Painting with nanoplates

Gold nanoplates from the O'Toole group are attached to a silicon dioxide surface in a microscale pattern.
Gold nanoplates from the O’Toole group are attached to a silicon dioxide surface in a microscale pattern.

We recently developed a microfluidic method for patterning light-absorbing nanomaterials on MEMS (microelectromechanical systems). The technique relies on a chemical bond between the surface and nanoplates from the O’Toole group, plus microfluidic channels to control where the nanoplates go. Figures (a) through (d) are electron microscope images at various size scales, and figure (e) shows an optical microscope image of the patterned nanoplates trapped under a polymer layer. This method is capable of patterning different types of nanoplates side-by-side. We’ll add it to the other nanoparticle-patterning methods in the lab, including stenciling, etching, inkjet printing, stamping and electron beam lithography.

Vibrating beams are like dartboards

The upper plot in this video shows the “basins of attraction” for a bistable compressed beam as you bend its support angle from flat (0 degrees) to about 18 degrees. This beam is about 4% too large to fit in its assigned area, so the center pops up or down. From our earlier work we know that beams prefer to pop in the same direction as the supporting substrate, and we have the potential energy function that describes this behavior more quantitatively. It’s the lower plot.

When a beam is dropped into “phase space” (a plot of velocity vs position of the beam center) it will coast to one of the two minimal energy positions. The red spiral shape is the region of phase space corresponding to the higher energy state, and it shrinks as the substrate bends. When the high-energy basin of attraction goes to zero area, the beam snaps to the low-energy state if it wasn’t there already. We are looking at the area of the spiral as a way to measure the curvature of the underlying substrate through the statistics of repeated experiments. This is a “dartboard” style experiment; a smaller target should receive fewer hits than a larger one.

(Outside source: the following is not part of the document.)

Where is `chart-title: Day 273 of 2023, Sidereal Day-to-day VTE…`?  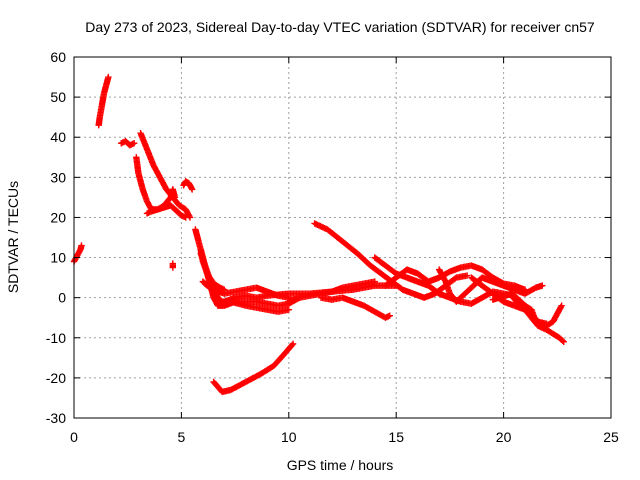 chart-title: Day 273 of 2023, Sidereal Day-to-day VTE… is located at coordinates (340, 27).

Calculate your spin speed for SU-8 photoresist

Spin speed calculator takes your thickness input, tells you which SU-8 types will work and what RPM to use.
Spin speed calculator takes your thickness input, tells you which SU-8 types will work and what RPM to use.

Dragging an ancient, stained cleanroom notebook around (NO DRINKING COFFEE IN THE LAB!) or constantly digging up the MicroChem SU-8 datasheets to calculate your SU-8 spin speed? Check out our SU-8 Spin Calc.

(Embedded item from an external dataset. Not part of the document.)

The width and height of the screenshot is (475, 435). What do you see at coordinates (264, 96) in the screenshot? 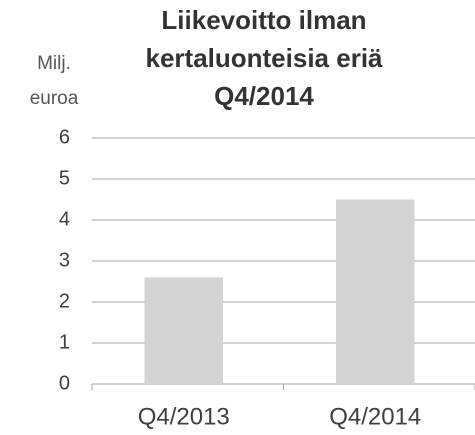
I see `chart-title: Q4/2014` at bounding box center [264, 96].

SU-8 is a thick photoresist often used for making molds for microfluidic devices. Since the photoresist is part of the final structure, its thickness is very important, and thickness is a function of spin speed. It goes approximately as the inverse square root of spin speed, so we can calculate the spin speed for a given thickness using a few known data points. Thickness will depend on a few other variables such as age of your resist bottle (has the solvent evaporated?) so be sure to do a test spin!

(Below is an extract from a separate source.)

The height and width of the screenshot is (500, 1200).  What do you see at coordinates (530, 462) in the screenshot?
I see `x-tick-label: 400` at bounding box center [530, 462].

Makerspace Co-op featured at NSF website

coop
Makerspace Co-op Isaac Gebru demonstrates his energy-harvesting exoskeleton at LVL1

 

Our co-op Makership program was just featured at the National Science Foundation (NSF) website in an article discussing NSF’s involvement with the “Maker” movement. During 2012-2013, in a collaboration with Dr. Thomas Tretter in the College of Education and Human Development, we had 9 University of Louisville undergraduate engineering students carry out their semester-long Co-op internships at LVL1, Louisville’s own hackerspace. Students carried out their own individual projects and were interviewed during the semester. We were interested in their transition from lab and coursework to independent work. They got weekly guidance from a mentor but –like many graduate students–were in charge of their own day-by-day activities, and had to figure out what to learn to get to the next step. A common theme emerged: build a prototype quickly, learn from it, scrap it and start over!